- **THE PROBLEM**
Give back the whole listing exactly as it is written.

- **DATASET**
□ □ □

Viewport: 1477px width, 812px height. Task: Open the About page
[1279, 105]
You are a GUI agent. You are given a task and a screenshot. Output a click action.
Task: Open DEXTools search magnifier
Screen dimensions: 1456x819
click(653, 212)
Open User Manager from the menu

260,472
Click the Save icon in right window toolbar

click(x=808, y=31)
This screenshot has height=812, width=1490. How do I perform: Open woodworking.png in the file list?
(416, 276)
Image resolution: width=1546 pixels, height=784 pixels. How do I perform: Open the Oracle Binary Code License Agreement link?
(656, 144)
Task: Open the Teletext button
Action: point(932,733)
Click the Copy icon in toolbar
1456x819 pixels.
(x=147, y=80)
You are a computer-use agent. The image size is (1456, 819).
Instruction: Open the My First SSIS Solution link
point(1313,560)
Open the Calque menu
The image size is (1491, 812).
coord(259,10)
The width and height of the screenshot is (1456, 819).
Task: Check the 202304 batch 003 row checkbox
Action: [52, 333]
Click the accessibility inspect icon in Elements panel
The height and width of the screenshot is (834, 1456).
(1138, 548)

□ □ □

- **ANSWER SPACE**
Viewport: 1477px width, 812px height. Task: Open the About page
[1279, 105]
You are a GUI agent. You are given a task and a screenshot. Output a click action.
Task: Open DEXTools search magnifier
Screen dimensions: 1456x819
click(653, 212)
Open User Manager from the menu

260,472
Click the Save icon in right window toolbar

click(x=808, y=31)
This screenshot has height=812, width=1490. How do I perform: Open woodworking.png in the file list?
(416, 276)
Image resolution: width=1546 pixels, height=784 pixels. How do I perform: Open the Oracle Binary Code License Agreement link?
(656, 144)
Task: Open the Teletext button
Action: point(932,733)
Click the Copy icon in toolbar
1456x819 pixels.
(x=147, y=80)
You are a computer-use agent. The image size is (1456, 819).
Instruction: Open the My First SSIS Solution link
point(1313,560)
Open the Calque menu
The image size is (1491, 812).
coord(259,10)
The width and height of the screenshot is (1456, 819).
Task: Check the 202304 batch 003 row checkbox
Action: [52, 333]
Click the accessibility inspect icon in Elements panel
The height and width of the screenshot is (834, 1456).
(1138, 548)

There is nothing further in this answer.